What is required — Please restate, word for word, the lines below that begin at the one with "[TikTok] (190, 2284)" and end at the one with "[Folge auf Instagram]". Leave out all other lines.

Input —
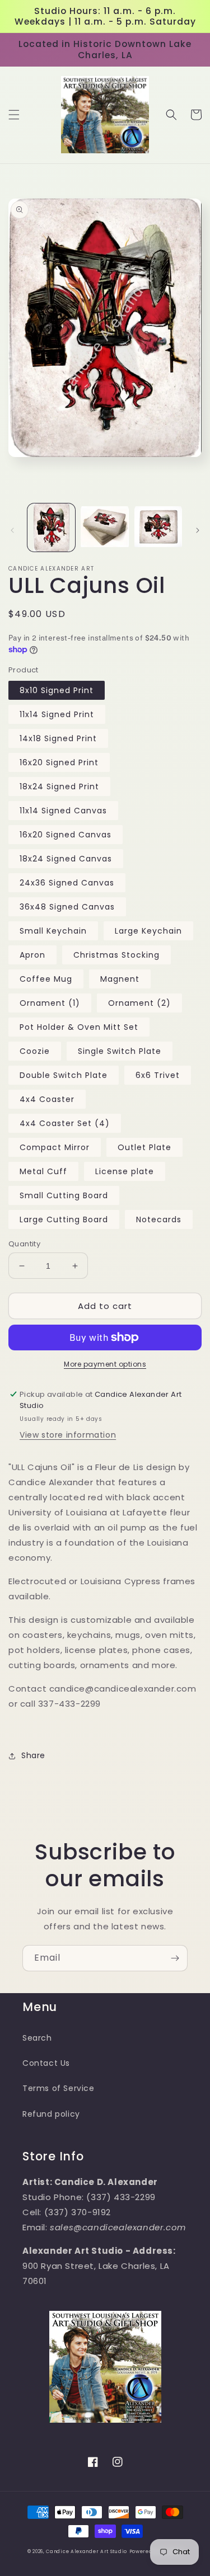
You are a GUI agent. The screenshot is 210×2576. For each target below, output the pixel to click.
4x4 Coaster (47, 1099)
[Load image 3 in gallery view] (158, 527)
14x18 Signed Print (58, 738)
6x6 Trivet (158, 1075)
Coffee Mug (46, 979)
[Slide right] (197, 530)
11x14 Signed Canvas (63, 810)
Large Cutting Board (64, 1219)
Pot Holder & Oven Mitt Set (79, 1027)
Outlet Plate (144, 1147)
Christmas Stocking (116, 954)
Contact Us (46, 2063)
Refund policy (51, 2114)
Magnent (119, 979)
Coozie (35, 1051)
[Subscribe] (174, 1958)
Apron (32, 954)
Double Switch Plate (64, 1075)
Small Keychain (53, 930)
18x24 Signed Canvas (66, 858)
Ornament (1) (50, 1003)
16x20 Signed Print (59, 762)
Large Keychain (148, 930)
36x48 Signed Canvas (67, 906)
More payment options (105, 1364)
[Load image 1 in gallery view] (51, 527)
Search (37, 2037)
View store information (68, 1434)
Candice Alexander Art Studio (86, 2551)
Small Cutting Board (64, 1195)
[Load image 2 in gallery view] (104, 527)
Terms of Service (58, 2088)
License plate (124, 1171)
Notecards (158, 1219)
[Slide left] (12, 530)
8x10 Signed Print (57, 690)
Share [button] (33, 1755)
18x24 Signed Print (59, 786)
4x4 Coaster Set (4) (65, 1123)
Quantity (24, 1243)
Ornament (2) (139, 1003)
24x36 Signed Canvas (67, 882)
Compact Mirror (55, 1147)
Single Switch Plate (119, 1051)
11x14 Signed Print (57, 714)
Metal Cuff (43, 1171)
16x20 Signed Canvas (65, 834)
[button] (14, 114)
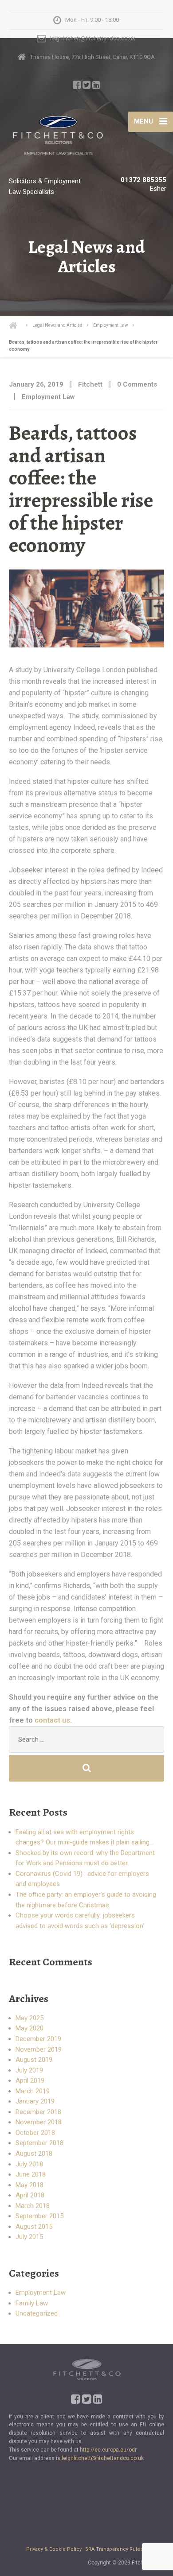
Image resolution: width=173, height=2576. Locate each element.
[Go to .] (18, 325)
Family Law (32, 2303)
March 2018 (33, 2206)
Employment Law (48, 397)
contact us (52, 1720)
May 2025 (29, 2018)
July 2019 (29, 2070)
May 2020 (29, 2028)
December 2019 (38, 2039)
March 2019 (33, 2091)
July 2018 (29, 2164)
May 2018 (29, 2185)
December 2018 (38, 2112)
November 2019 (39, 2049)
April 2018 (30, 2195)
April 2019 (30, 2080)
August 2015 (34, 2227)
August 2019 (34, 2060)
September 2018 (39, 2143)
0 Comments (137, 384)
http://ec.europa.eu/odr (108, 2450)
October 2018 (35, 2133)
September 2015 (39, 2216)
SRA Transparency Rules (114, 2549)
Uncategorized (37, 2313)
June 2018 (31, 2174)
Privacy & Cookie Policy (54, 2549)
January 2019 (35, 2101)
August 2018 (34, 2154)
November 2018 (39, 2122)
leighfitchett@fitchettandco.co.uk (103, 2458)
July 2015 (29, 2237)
...
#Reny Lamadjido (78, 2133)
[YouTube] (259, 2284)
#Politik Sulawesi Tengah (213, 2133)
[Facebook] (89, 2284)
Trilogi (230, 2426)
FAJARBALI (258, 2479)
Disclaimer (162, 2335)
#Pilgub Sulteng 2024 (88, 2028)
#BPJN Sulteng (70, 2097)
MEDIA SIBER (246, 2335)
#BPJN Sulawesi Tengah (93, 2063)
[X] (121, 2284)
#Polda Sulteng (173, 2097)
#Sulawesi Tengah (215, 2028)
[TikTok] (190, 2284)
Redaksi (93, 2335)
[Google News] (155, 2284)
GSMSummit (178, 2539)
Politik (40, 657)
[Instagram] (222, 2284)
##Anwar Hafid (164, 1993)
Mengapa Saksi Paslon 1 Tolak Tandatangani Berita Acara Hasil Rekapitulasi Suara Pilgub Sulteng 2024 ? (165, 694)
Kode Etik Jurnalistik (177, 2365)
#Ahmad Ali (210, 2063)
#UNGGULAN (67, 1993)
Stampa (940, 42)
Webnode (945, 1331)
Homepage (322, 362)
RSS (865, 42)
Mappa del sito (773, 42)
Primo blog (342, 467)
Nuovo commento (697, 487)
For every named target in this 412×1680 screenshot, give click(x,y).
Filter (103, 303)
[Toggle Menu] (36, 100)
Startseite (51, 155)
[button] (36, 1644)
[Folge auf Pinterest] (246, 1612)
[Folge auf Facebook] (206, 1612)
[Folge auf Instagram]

Response box —
[TikTok] (190, 2284)
Redaksi (93, 2335)
[Google News] (155, 2284)
GSMSummit (178, 2539)
Politik (40, 657)
[Instagram] (222, 2284)
##Anwar Hafid (164, 1993)
Mengapa Saksi Paslon 1 Tolak Tandatangani Berita Acara Hasil Rekapitulasi Suara Pilgub Sulteng 2024 ? (165, 694)
Kode Etik Jurnalistik (177, 2365)
#Ahmad Ali (210, 2063)
#UNGGULAN (67, 1993)
Stampa (940, 42)
Webnode (945, 1331)
Homepage (322, 362)
RSS (865, 42)
Mappa del sito (773, 42)
Primo blog (342, 467)
Nuovo commento (697, 487)
For every named target in this 412×1680 screenshot, give click(x,y).
Filter (103, 303)
[Toggle Menu] (36, 100)
Startseite (51, 155)
[button] (36, 1644)
[Folge auf Pinterest] (246, 1612)
[Folge auf Facebook] (206, 1612)
[Folge auf Instagram]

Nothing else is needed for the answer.